===== Recorded information

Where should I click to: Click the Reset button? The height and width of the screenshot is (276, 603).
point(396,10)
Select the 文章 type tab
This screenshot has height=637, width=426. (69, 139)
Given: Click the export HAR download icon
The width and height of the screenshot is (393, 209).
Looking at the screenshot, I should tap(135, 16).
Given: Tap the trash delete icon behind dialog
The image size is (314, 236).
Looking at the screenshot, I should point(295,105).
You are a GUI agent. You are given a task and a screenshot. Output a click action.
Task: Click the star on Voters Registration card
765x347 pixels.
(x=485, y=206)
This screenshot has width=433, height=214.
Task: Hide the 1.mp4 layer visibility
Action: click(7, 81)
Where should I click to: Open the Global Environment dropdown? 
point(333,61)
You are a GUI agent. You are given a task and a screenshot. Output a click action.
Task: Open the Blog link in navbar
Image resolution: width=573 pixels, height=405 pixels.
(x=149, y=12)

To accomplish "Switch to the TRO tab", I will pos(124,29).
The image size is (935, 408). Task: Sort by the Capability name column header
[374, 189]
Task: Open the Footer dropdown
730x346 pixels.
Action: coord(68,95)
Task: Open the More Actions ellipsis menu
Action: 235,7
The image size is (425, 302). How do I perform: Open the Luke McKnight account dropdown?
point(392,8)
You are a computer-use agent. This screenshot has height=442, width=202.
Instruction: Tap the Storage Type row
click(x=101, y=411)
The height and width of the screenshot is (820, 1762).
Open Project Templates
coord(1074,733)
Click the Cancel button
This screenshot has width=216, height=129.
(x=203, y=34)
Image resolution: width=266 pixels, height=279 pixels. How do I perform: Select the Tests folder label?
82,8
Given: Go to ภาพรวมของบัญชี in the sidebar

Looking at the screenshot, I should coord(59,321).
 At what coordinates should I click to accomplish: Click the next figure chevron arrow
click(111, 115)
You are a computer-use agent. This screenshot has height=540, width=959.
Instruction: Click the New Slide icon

==========

▶ What is being asked:
In the records above, find the line containing "Given: Go to ภาพรวมของบัญชี in the sidebar" and print it and every later line exactly, through the last one.

▶ Written response:
Given: Go to ภาพรวมของบัญชี in the sidebar

Looking at the screenshot, I should coord(59,321).
 At what coordinates should I click to accomplish: Click the next figure chevron arrow
click(111, 115)
You are a computer-use agent. This screenshot has height=540, width=959.
Instruction: Click the New Slide icon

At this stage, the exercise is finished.